Research into supportive drugs is ongoing. Lenalidomide, a drug chemically related to thalidomide that's currently being studied in clinical trials, has generated particular interest because it may eliminate the need for blood transfusions in people with myelodysplastic syndrome associated with isolated del (5q) chromosome abnormality and because it appears to have few side effects.
Other therapies
Although supportive care is the treatment of choice for most people with both primary and secondary myelodysplastic syndromes, other treatments sometimes may be an option:
- Chemotherapy. This is sometimes used to destroy blasts in people with severe disease. But chemotherapy is seldom effective, and the risks usually far outweigh the benefits, especially in older adults.
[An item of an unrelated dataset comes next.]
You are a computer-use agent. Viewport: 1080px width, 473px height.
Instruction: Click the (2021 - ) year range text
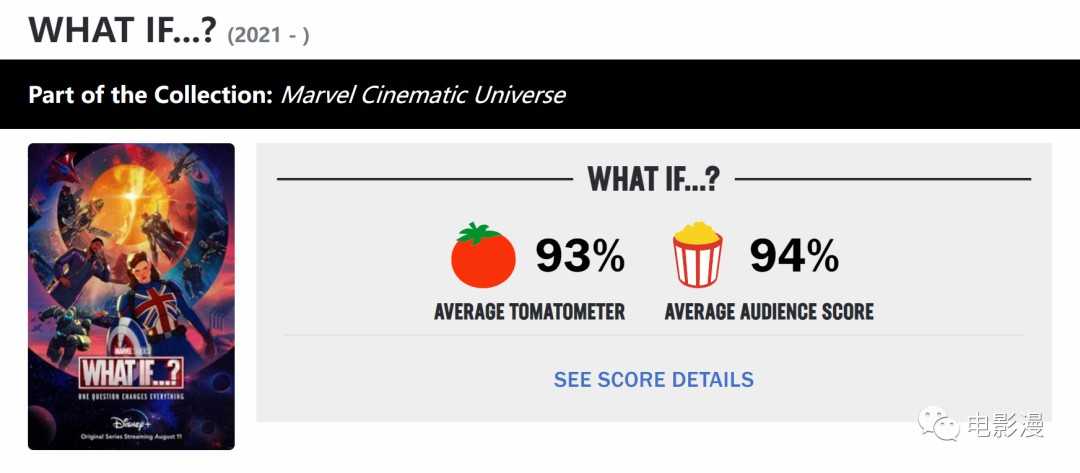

- Stem cell transplant. Replacing abnormal stem cells with healthy, donated cells (allogeneic transplant) has the most potential for prolonging life. Unfortunately, few people are candidates for this procedure because of the high risks involved in transplanting the older adults — those most likely to have myelodysplastic syndromes. Even among young, relatively healthy people, the number of transplant-related deaths is high. A new approach called nonmyeloablative transplantation may make stem cell transplants less dangerous for older adults and improve outcomes overall. Instead of using chemotherapy to completely destroy the host's stem cells before transplantation, this procedure suppresses the immune system just enough to prevent rejection of the donated cells.
Prevention
With some diseases, especially those linked expressly to lifestyle factors such as smoking, obesity or poor diet, prevention advice is fairly straightforward. But that's not the case with myelodysplastic syndromes. Although you can reduce your risk by not smoking and by avoiding cancer-causing industrial chemicals such as benzene, these factors play a role in only a small percentage of cases.
Instead, most secondary myelodysplastic syndromes develop in people who have received chemotherapy and radiation for other cancers. Although researchers are trying to find ways to make these treatments less toxic, they continue to pose a small risk, which must be weighed against the benefits of treatment.
Self-care
Because people with certain myelodysplastic syndromes have low white cell counts, they're subject to recurrent, and often serious, infections. Chemotherapy, either on its own or before a stem cell transplant, only increases the risk. Experts recommend the following measures to help reduce the chance of infection:
- Wash your hands. Frequent hand washing is the best way to control infection. Wash your hands thoroughly with hot, soapy water, especially before eating or preparing food. Carry an alcohol-based hand rub for times when water isn't available.
- Take care with food. Thoroughly cook all meat and fish. Avoid fruits and vegetables that you can't peel, especially lettuce, and wash all produce you do use before peeling. To be absolutely safe, you may want to avoid raw foods entirely.
- Avoid people who are ill. Because myelodysplastic syndromes can affect the immune system, try to avoid close contact with anyone who is sick, especially family members and co-workers.